§ Aim A
In the stored records, retype the lines between the line holding "This screenshot has width=1036, height=1161." and the line holding "[x=38, y=540]", inclusive.

### Quoted text ###

Re: [PATCH] drm/xe/pf: Allow to lock/unlock the PF

Intel-XE Archive on lore.kernel.org
 help / color / mirror / Atom feed

From: Michal Wajdeczko <michal.wajdeczko@intel.com>
To: Matthew Brost <matthew.brost@intel.com>
Cc: <intel-xe@lists.freedesktop.org>,
	Nareshkumar Gollakoti <naresh.kumar.g@intel.com>,
	Christoph Manszewski <christoph.manszewski@intel.com>,
	Maciej Patelczyk <maciej.patelczyk@intel.com>
Subject: Re: [PATCH] drm/xe/pf: Allow to lock/unlock the PF
Date: Wed, 29 Oct 2025 09:14:59 +0100	[thread overview]
Message-ID: <cdae237e-a4d7-4053-8b37-2164a1b2ea31@intel.com> (raw)
In-Reply-To: <aQFuXW5WUeUu1f6r@lstrano-desk.jf.intel.com>



On 10/29/2025 2:31 AM, Matthew Brost wrote:
> On Tue, Oct 28, 2025 at 09:05:21PM +0100, Michal Wajdeczko wrote:
>> Some driver functionalities, like eudebug or ccs-mode, can't
>> be used when VFs are enabled.  Add functions to allow locking
>> the PF functionality for exclusive usage (either for enabling
>> VFs or to enable those other features, or simply for testing).
>> Add also debugfs attributes to explicitly call those functions
>> if needed.
>>
> 
> Hmm, I'm not sure about this. Why not just lock the SR-IOV master mutex
> in pf_enable_vfs? If the reason is that lockdep blows up — for example,
> if the master mutex is annotated with __reclaim and pf_enable_vfs
> allocates memory — then you still have a potential deadlock; you've just
> silenced lockdep. I'm not certain that's the case, just using it as an
> example.
> 
> Given that, I'd lean toward saying no — this really, really looks
> unsafe. If you'd like, get a second opinion from a locking expert (e.g.,
> Thomas), but I think this is a no from me.

looks that more background info is needed here

this "lock/unlock" is not to protect any PF structures/data, as for this
we have master_mutex, but to allow other components, like mentioned
above eudebug & ccs-mode, to block PF from enabling VFs while that other
feature is running or making incompatible with VFs changes, see [1] [2]

in this patch, the PF is trying to "lock" itself when enabling VFs.

###

§ Aim B
Echo word for word the part of the patch review thread between "On 10/29/2025 2:31" and "simply for testing).", inclusive.

### Provided entries ###

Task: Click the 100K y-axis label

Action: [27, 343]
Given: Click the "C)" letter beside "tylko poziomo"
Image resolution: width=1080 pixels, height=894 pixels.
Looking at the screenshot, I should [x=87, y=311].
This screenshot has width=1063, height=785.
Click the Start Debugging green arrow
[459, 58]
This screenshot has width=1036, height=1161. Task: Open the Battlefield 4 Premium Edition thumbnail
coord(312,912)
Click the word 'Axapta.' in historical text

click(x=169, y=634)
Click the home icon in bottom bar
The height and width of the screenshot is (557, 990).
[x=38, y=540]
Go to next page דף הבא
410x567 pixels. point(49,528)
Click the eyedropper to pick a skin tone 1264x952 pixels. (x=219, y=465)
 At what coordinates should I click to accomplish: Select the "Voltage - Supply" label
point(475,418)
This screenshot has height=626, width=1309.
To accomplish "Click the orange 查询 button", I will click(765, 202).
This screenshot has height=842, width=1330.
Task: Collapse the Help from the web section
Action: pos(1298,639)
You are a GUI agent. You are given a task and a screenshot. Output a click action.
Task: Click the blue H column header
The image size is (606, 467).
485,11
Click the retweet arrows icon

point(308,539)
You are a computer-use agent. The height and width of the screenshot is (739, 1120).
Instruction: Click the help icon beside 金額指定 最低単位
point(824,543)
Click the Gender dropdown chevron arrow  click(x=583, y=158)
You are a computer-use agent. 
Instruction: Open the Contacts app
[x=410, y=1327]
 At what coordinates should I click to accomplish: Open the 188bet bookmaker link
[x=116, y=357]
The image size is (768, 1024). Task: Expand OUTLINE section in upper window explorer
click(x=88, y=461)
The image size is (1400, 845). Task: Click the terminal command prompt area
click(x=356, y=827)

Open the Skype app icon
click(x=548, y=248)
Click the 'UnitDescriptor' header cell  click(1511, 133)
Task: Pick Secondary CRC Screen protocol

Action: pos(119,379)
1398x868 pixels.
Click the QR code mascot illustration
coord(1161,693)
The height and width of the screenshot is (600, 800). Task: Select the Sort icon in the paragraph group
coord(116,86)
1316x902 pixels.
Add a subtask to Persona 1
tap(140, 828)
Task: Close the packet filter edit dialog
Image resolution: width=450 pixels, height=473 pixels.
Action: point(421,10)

###

§ Full response A
This screenshot has width=1036, height=1161. Task: Open the Battlefield 4 Premium Edition thumbnail
coord(312,912)
Click the word 'Axapta.' in historical text

click(x=169, y=634)
Click the home icon in bottom bar
The height and width of the screenshot is (557, 990).
[x=38, y=540]

§ Full response B
On 10/29/2025 2:31 AM, Matthew Brost wrote:
> On Tue, Oct 28, 2025 at 09:05:21PM +0100, Michal Wajdeczko wrote:
>> Some driver functionalities, like eudebug or ccs-mode, can't
>> be used when VFs are enabled.  Add functions to allow locking
>> the PF functionality for exclusive usage (either for enabling
>> VFs or to enable those other features, or simply for testing).